Records to process

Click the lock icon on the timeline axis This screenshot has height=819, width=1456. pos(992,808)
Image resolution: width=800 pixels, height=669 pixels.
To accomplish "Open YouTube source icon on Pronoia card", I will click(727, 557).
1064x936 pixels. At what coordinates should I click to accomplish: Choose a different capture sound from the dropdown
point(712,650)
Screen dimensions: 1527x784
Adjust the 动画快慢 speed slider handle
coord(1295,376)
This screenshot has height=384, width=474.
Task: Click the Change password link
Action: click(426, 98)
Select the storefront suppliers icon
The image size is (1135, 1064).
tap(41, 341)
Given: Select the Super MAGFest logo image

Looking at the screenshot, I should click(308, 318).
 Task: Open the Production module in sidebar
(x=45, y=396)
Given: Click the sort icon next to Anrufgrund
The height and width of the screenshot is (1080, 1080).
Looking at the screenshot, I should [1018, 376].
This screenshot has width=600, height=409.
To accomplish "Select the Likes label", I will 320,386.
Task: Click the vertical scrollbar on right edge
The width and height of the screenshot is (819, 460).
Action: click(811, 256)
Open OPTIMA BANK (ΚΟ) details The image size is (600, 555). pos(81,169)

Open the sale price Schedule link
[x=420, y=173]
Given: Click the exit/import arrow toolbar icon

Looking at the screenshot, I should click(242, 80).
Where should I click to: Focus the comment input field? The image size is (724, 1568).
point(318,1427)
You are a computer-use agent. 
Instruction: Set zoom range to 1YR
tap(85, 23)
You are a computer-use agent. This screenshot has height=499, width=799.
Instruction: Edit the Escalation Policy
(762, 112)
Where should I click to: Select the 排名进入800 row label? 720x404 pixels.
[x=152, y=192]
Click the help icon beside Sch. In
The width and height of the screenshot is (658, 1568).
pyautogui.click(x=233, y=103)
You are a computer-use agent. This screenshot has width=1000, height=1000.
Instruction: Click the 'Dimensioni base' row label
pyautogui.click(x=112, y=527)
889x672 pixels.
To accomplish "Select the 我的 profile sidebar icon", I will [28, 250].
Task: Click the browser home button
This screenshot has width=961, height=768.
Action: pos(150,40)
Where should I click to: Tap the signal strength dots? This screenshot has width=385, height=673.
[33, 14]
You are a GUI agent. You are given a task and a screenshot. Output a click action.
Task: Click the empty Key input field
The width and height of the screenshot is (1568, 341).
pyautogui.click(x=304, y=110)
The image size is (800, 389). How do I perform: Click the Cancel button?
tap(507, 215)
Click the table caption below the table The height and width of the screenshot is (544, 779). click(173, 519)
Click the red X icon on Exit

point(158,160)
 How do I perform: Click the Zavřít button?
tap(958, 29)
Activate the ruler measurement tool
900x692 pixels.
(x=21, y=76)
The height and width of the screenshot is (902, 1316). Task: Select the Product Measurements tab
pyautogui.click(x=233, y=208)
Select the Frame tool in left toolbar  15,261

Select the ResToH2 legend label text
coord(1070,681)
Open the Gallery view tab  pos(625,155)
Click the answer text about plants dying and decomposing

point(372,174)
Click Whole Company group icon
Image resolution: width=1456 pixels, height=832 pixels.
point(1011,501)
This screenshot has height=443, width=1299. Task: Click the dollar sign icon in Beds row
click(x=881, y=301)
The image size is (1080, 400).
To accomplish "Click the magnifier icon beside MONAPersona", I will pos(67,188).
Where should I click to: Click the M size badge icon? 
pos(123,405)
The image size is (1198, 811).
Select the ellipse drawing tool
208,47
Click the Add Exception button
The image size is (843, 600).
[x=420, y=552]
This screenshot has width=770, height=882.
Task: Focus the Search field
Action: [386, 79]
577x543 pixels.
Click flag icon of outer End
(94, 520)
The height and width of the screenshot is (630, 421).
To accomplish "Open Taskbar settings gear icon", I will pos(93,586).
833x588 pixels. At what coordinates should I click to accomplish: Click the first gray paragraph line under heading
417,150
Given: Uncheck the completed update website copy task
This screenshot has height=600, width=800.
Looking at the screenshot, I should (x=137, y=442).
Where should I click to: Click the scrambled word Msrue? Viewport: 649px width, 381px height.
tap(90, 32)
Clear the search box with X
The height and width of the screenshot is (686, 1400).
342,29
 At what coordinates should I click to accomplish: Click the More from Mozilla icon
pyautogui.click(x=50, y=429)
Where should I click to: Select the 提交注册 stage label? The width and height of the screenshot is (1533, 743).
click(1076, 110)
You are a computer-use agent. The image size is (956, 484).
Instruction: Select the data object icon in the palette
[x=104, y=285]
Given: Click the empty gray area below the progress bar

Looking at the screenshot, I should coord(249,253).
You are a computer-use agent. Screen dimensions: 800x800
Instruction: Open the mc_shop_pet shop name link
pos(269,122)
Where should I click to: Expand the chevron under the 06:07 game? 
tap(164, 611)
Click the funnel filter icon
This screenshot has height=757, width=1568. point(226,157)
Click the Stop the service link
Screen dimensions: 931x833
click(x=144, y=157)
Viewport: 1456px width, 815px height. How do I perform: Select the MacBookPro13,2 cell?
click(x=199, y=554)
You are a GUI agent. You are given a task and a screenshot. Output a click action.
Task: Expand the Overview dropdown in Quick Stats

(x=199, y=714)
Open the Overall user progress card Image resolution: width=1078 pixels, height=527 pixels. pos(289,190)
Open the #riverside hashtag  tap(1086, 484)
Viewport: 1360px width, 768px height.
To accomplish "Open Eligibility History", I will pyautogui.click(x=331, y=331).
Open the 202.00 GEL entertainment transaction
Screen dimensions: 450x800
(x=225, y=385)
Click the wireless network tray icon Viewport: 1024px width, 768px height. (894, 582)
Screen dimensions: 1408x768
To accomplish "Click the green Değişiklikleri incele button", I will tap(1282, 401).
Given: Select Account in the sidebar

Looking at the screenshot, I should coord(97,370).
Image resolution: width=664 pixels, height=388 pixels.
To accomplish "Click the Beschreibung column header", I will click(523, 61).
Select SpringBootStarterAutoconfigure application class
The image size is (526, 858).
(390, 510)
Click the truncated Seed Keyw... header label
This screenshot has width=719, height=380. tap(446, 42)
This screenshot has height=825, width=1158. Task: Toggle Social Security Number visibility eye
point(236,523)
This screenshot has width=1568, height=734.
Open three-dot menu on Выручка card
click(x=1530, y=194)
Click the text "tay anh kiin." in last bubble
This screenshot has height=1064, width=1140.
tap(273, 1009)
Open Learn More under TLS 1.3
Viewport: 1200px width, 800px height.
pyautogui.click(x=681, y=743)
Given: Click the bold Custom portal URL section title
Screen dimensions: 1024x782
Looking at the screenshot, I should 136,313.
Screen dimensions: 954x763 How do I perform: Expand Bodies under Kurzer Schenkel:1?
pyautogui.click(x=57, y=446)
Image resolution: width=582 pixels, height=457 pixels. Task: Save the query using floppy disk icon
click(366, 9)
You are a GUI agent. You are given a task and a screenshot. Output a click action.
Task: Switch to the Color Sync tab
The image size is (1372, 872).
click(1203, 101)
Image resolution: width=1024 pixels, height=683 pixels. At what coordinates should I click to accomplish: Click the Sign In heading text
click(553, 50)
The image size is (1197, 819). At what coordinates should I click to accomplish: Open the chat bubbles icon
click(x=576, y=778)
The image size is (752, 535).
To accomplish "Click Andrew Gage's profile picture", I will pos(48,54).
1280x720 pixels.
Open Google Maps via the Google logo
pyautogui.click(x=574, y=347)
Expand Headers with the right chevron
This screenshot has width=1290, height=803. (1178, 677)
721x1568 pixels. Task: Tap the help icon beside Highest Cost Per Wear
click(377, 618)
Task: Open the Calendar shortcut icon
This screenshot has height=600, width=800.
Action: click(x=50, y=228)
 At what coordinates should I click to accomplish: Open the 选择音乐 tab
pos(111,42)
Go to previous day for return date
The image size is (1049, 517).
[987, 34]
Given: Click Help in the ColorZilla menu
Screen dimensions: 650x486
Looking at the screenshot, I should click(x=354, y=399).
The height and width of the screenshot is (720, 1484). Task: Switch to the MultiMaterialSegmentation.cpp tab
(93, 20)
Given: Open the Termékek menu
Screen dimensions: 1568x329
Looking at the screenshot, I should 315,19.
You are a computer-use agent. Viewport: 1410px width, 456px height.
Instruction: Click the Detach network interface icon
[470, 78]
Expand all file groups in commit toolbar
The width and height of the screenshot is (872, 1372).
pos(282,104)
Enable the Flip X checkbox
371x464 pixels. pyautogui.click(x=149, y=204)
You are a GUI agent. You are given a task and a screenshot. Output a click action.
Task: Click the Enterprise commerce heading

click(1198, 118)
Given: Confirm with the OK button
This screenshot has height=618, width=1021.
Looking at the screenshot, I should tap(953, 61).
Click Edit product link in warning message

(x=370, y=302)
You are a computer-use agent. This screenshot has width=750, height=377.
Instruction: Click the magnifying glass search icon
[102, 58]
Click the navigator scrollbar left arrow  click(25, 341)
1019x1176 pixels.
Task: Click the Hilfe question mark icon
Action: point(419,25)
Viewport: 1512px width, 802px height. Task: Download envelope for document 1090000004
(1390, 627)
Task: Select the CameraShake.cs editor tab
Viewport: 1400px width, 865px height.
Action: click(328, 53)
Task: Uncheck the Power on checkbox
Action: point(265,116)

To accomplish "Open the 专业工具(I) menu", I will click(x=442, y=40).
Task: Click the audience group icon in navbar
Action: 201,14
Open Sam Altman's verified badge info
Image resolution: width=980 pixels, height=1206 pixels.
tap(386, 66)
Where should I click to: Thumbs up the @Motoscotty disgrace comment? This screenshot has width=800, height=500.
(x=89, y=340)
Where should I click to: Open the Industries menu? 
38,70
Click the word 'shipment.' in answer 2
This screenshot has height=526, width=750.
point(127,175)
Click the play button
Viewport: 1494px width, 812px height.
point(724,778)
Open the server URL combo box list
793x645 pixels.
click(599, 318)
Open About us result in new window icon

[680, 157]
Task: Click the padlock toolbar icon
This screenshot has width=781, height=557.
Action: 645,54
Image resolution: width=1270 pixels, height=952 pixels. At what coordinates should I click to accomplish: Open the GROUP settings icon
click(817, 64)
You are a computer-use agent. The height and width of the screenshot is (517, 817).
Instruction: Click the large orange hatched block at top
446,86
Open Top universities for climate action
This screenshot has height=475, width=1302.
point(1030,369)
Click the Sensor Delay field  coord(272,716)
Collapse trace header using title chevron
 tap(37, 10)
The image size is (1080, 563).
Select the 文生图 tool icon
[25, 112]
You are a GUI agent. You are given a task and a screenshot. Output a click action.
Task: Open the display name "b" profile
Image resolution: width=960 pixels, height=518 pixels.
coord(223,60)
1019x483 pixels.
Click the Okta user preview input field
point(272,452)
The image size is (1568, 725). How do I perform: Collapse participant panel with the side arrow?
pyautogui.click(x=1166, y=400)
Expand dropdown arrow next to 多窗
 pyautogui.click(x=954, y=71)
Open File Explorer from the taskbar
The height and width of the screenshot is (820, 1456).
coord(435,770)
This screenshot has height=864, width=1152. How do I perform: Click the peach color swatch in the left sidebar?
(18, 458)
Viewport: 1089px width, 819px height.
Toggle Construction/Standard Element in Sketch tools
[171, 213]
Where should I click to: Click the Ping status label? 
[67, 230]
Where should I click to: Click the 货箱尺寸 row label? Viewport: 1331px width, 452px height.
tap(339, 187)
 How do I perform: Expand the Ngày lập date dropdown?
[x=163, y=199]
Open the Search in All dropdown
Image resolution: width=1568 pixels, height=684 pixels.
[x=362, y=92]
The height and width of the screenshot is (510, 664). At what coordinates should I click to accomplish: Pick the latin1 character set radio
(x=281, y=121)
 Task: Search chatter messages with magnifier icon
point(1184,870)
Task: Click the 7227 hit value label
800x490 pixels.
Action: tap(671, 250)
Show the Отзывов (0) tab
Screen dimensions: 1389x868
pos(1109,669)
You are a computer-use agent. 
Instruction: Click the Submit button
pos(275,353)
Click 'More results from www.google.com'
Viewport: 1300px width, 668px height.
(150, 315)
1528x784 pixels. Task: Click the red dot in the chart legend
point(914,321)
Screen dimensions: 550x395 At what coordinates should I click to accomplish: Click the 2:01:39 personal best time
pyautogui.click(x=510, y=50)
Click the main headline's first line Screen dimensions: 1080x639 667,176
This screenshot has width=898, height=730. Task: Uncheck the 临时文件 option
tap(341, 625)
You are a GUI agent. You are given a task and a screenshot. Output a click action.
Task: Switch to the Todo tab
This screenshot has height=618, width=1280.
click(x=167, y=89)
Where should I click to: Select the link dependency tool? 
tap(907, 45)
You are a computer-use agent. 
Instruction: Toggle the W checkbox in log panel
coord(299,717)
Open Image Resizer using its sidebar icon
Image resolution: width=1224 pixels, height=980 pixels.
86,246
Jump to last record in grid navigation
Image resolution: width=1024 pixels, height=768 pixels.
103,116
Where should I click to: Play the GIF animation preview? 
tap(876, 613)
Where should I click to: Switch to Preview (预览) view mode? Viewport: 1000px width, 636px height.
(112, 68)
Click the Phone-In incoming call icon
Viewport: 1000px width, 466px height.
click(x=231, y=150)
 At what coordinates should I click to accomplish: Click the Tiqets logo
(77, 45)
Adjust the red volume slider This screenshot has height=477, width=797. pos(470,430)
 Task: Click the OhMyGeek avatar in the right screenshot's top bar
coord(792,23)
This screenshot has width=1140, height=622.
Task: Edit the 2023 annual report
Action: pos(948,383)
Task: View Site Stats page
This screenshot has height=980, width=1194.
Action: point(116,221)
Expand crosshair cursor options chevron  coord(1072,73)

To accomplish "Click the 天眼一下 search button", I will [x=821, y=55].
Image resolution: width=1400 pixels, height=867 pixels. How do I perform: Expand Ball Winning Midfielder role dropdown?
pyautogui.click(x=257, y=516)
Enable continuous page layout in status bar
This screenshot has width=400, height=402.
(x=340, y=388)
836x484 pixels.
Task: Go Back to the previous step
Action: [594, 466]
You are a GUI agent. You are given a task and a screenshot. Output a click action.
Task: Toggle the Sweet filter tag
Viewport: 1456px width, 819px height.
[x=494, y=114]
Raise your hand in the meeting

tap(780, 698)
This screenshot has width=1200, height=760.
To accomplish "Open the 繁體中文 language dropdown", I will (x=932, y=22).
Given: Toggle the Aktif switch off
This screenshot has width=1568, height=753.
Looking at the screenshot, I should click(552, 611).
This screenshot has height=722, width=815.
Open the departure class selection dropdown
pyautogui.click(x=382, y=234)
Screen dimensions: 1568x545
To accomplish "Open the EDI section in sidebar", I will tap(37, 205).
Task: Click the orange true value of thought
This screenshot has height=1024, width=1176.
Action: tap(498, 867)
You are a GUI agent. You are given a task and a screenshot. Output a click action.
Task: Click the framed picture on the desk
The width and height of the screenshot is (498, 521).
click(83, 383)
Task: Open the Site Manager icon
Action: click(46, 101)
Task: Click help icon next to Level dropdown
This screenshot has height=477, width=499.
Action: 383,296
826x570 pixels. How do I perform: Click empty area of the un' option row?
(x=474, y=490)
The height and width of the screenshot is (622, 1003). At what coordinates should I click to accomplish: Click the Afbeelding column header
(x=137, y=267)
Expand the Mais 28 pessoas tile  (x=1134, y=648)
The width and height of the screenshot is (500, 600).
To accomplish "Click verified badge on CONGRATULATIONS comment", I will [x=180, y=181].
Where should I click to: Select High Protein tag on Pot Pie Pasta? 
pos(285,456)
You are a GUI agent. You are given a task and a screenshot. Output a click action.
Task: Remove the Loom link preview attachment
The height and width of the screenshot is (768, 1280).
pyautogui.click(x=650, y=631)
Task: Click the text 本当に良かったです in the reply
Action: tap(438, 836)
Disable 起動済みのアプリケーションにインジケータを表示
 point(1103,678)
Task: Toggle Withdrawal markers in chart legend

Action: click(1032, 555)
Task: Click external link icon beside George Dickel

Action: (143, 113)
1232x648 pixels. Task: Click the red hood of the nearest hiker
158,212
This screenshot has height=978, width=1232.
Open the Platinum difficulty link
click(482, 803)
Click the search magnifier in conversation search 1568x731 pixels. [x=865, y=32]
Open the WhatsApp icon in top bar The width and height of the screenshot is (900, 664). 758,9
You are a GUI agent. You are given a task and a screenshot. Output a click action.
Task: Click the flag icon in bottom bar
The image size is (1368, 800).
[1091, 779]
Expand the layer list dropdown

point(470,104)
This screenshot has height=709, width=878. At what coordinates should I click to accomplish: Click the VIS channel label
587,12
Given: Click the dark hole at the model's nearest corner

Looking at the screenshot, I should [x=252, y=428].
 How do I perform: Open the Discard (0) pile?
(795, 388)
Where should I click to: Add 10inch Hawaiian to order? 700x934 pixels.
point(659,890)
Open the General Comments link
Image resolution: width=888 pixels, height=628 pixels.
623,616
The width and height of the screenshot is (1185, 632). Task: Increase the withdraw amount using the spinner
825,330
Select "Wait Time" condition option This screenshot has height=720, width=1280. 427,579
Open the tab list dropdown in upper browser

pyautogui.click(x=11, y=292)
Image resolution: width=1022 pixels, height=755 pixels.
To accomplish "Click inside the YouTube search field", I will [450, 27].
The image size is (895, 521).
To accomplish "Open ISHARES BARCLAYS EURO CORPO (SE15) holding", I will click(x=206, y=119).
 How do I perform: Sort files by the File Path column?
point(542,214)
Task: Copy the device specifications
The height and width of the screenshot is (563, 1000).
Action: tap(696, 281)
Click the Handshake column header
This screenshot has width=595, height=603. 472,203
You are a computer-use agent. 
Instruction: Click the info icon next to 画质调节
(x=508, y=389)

Your task
Show all lines from the entries that hold "picture".

Written solution
To accomplish "Click Andrew Gage's profile picture", I will pos(48,54).
Task: Click the framed picture on the desk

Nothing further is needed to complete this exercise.